Rhetoric and Postmodernity - EH 507 | Patrick Shaw
TR, 3:30 pm to 4:45 pm

This is a course in rhetorical theory especially as this study intersects with postmodern theories of identity: feminist, postcolonial, sociolinguistics, queer theory, gender studies, deconstruction, and comparative studies.


Reinventing Chaucer - EH 513 | John Halbrooks
T, 6:00 pm to 8:30 pm

Chaucerian scholarship presents us with a confusing array of possible Chaucers: moralist Chaucer, heretical Chaucer, misogynist Chaucer, feminist Chaucer, postmodern Chaucer, ecological Chaucer, historicist Chaucer, and many others. Why is he so difficult to pin down? In this course we will address this question through study of The Canterbury Tales and Troilus and Criseyde, as we try on and evaluate various critical lenses.


Late Romantics - EH 534 | Cris Hollingsworth
W, 6:00 pm to 8:30 pm

In this course we will investigate excess and transformation in selected late Romantic and neo-romantic works. Of the late Romantic writers, Percy and Mary Shelley will receive special attention. Later writers and artists examined will include Emily Bronte, Allen Ginsberg, Sylvia Plath, George Clinton, and David Bowie. Evaluation will include a project proposal, a presentation, and a research essay.


Modern British Fiction - EH 571 | Chris Raczkowski
M, 6:00 pm to 8:30 pm

Modernism as a literary and intellectual movement (1900-1945) has frequently been characterized in terms of a general sense of homelessness.
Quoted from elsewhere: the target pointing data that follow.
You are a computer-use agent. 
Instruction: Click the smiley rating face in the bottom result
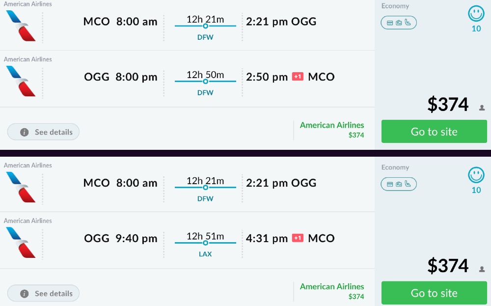coord(476,175)
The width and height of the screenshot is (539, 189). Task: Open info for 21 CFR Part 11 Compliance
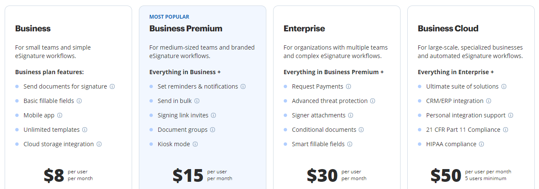tap(506, 130)
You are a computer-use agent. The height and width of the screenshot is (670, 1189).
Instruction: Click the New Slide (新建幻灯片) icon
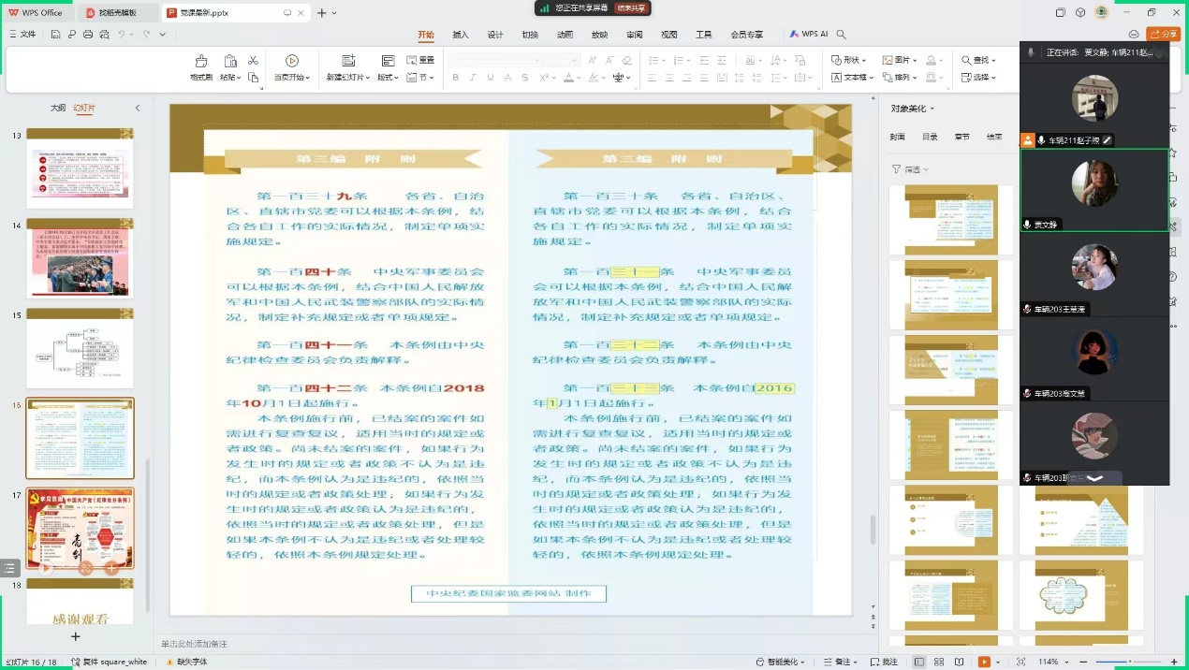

The various crisis and uprisings experienced during the era—War! Strike! Women! The Irish!—leading many artists and intellectuals to feel that the traditional foundations of British culture were no longer stable or even desirable. As a result, one feature of much modernist art is sense of exile from home (in terms of nation, aesthetic tradition, patriarchal family or religion). Reading British modernist fiction by E.M. Forester, Dorothy Richardson, Virginia Woolf, Ford Maddox Ford, James Joyce, Evelyn Waugh and others, we will consider how different writers contribute to a modernist literature about homelessness that was alternately filled with despair for what had been lost and animated by a sense of the new that became possible.


Graduate Fiction Writing I / II - EH 583 / 584 | Linda Busby Parker
T, 6:00 pm to 8:30 pm

Intensive writing of the short story and the novel. Heavy reading and writing requirement. Constructive critique of writing in a workshop setting. Permission required for this course.
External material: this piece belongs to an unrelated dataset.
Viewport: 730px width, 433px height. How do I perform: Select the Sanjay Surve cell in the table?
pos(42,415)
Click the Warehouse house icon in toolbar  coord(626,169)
Graduate Poetry Writing I / II - EH 585 / 586 | Nick Sturm
W, 6:00 pm to 8:30 pm

This advanced- and graduate-level poetry workshop will explore and critique the concept of "other lineages," of the various micro-traditions and aesthetic affiliations that exist between poets. What role does the canon play in these other lineages? How can we write both with and against a canon, a tradition? By reading the work of a wide range of 20th century and contemporary poets in sets of unique pairings, we will ask how these other lineages are generated – aesthetically, historically, affectively, or critically – between individual books. Students will generate their own poems in tandem with our creative-critical discussions of these poets, which will culminate in a chapbook-length set of poems. This chapbook will be accompanied by an essay describing how your creative work merges into its own other lineage.


Thesis Hours - EH 599

Please see Dr. Harrington if you would like to register for thesis hours and have not already discussed your committee, graduation requirements, etc.